Carnival Squash Stuffed with Cranberry Maple Quinoa and Beans
This feels like a guilty confession. Boastful yet partially aghast at my audacity.
I admit it: I have 10 different kinds of winter squash in my kitchen.
All are edible (unlike the uber cute swan squash below! which I didn’t buy by the way)
There are the usual players: Butternut squash. Buttercup squash. Kabocha squash. Delicata squash. Spaghetti squash. Sugar pie pumpkin.
They all happened to be on sale this week.
But then, I went to the large Loblaws downtown (the one with 20 different kinds of mushrooms) and yes, they have plenty of squashes, too. Known for its wide selection, they carry many gourmet foods. While the dried mushrooms could cost you an arm and a leg (dried morels are $113.05/lb), the unique squashes didn’t break my budget.

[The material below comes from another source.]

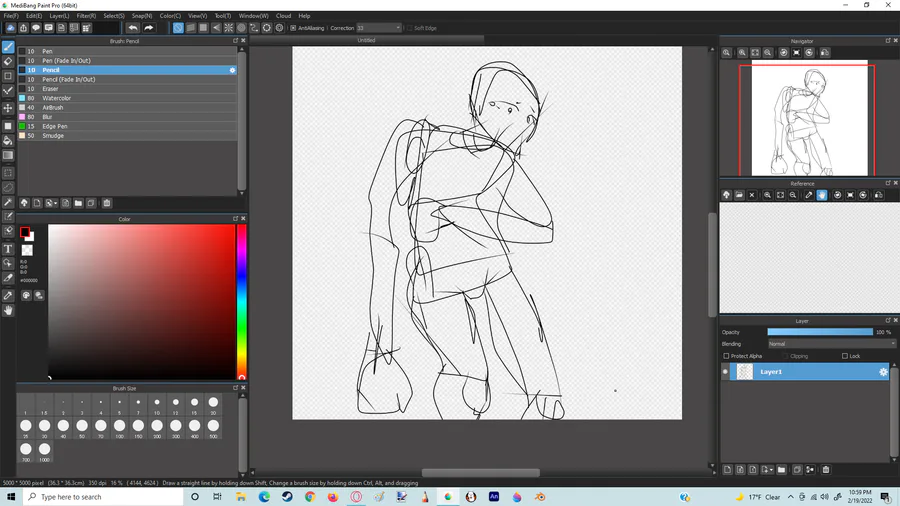The height and width of the screenshot is (506, 900).
Task: Click the layer Opacity slider
Action: [x=820, y=332]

From a local mostly-Mennonite farm and only $1/lb, I came home with new-to-me squashes: carnival, white swan and sweet dumpling (pictured left to right, above). I resisted buying the ambercup and turban squashes, but I may head back for my next squash fix. (These are small squashes, so it may happen sooner than you think!)
With the ridged nature of the squashes, I knew these squashes were meant to be stuffed. I filled them with quinoa and white beans spiced with sage and oregano from my garden along with fresh cranberries, maple syrup and Dijon mustard. The flavours worked well together and I liked the tartness from the fresh cranberries contrasting the sweetness from the maple syrup. I served it overtop spinach for a prettier presentation.
The squash verdict? Love the carnival squashes! Dry yet moist, crumbly and sweet. Perfect as a stuffed squash because you can eat through the squash at the same time and integrated it into the dish. It might be too crumbly to hold up as large chunks for soups or stews. In the end I ate the skin of the squash, too. It was nice and crispy after all the roasting, so make sure you scrub the squashes clean before you start.
PS. For those keeping track, I also have a golden nugget squash and haven’t tried it yet. Any predictions on how best to eat it?
This is my submission to this week’s Weekend Herb Blogging, hosted by Marta, to Ricki’s Wellness Weekend, to Healthy Vegan Fridays, to the Healthy Thanksgiving Challenge, and to this month’s Herbs on Saturday.
Carnival Squash Stuffed with Maple Dijon Quinoa and Beans
Adapted from Sunday Morning Banana Pancakes
2 small carnival squashes, washed (can substitute any small acorn-type squash including sweet dumpling, white swan and acorn)
1 tsp hazelnut oil
1/2 cup quinoa, rinsed well
1 scant cup water or broth
1-2 tsp coconut oil
1 leek, halved, cleaned and white/light green parts thinly sliced (225g)
2 tbsp fresh sage, chopped
1 tbsp fresh oregano, chopped
1 cup fresh cranberries
1 tsp Dijon mustard
1.5 tbsp maple syrup
1/2 cup cooked white beans (I used Yellow Indian Woman beans but any white bean or chickpea could work)
1. Preheat oven to 425F.
2. If you can cut your squash in half, all the power to you. I can’t, so I make a few small pricks with a fork and microwave it whole for 3 minutes on high. Now it should be soft enough to cut in half. Scoop out the seeds. Rub the insides of the squash with the oil and sprinkle with salt and pepper, if desired.
3. Place squash, cut-side down, on a silpat-lined baking tray and bake for 45 minutes, or until it is cooked through and a knife can be easily inserted.
4. Meanwhile, prepare your quinoa: In a small saucepan, bring water or vegetable broth to a boil over high heat. Once boiling, add quinoa. Reduce the heat to low, cover and simmer until all of the liquid is absorbed, about 15-20 minutes. Keep covered for an additional 5 minutes to steam. Set aside.
5. Meanwhile, in a large non-stick skillet, over medium heat, heat oil and add leeks and sprinkle with salt. Cook until softened, around 7 minutes. Stir in the sage, oregano and cranberries and cook a further 5 minutes. Stir in the mustard and maple syrup, adding any water if things become too sticky (it was ok with my non-stick skillet). The cranberries may begin to pop. Stir in the cooked quinoa and white beans and stir in combine. Set aside until the squash is finished.
6. Once the squashes are cool enough to handle, stuff each half with the quinoa mixture and return to oven, stuffed side up. Bake for another 10 minutes until heated through.
7. Serve overtop your favourite mixed greens and consider sprinkling with toasted walnuts.